### PROBLEM
Retype the lines below exactly, from the one that contains "Task: Open the Costing tool" through the last, and leave every picture out.

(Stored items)
= = =
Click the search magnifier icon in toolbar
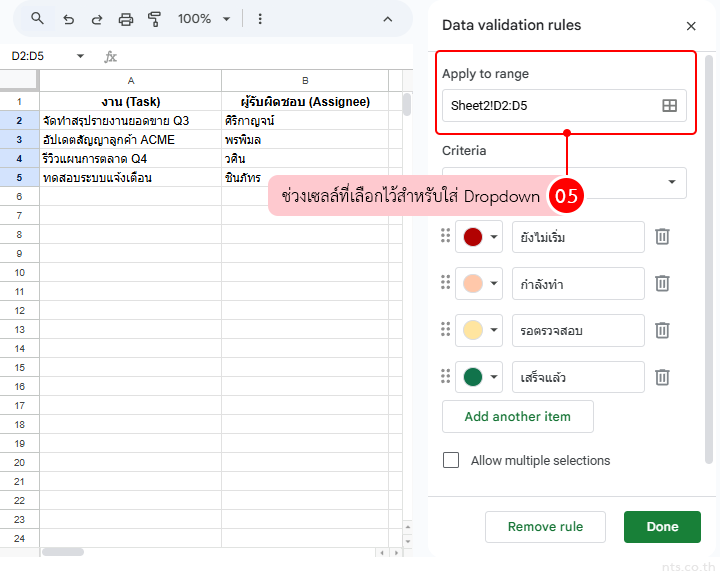 (x=37, y=19)
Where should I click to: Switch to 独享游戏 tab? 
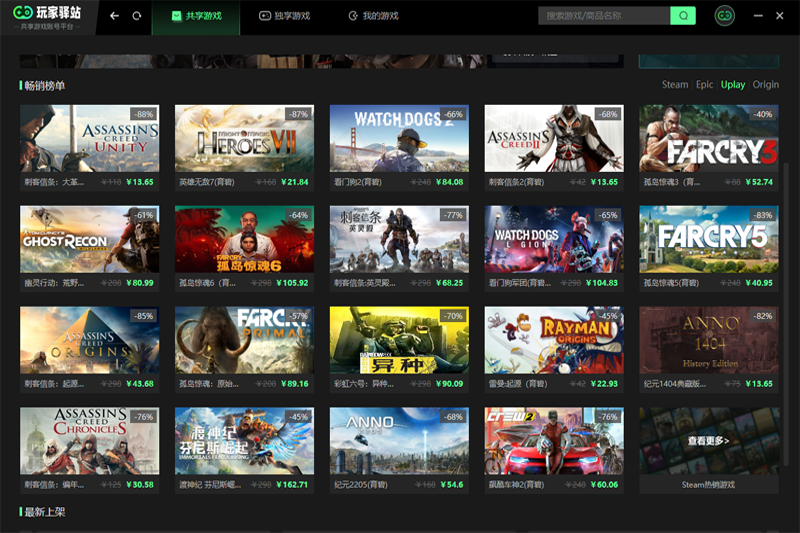pos(285,16)
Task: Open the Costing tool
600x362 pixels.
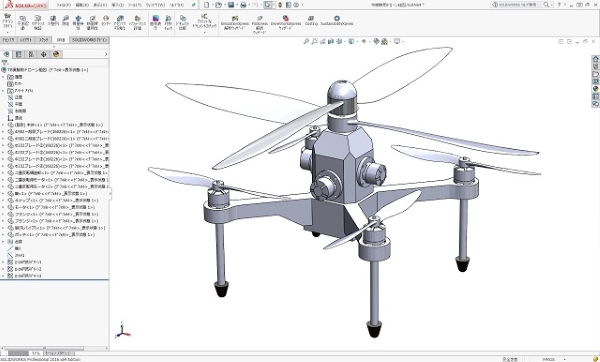Action: click(x=311, y=21)
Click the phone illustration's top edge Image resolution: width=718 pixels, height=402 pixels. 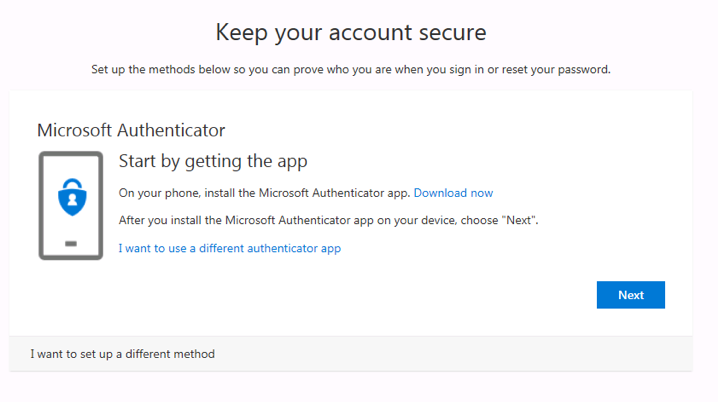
= = =
### PROBLEM SOLUTION
Task: Open the Costing tool
600x362 pixels.
Action: click(x=311, y=21)
Click the phone illustration's top edge Image resolution: width=718 pixels, height=402 pixels. 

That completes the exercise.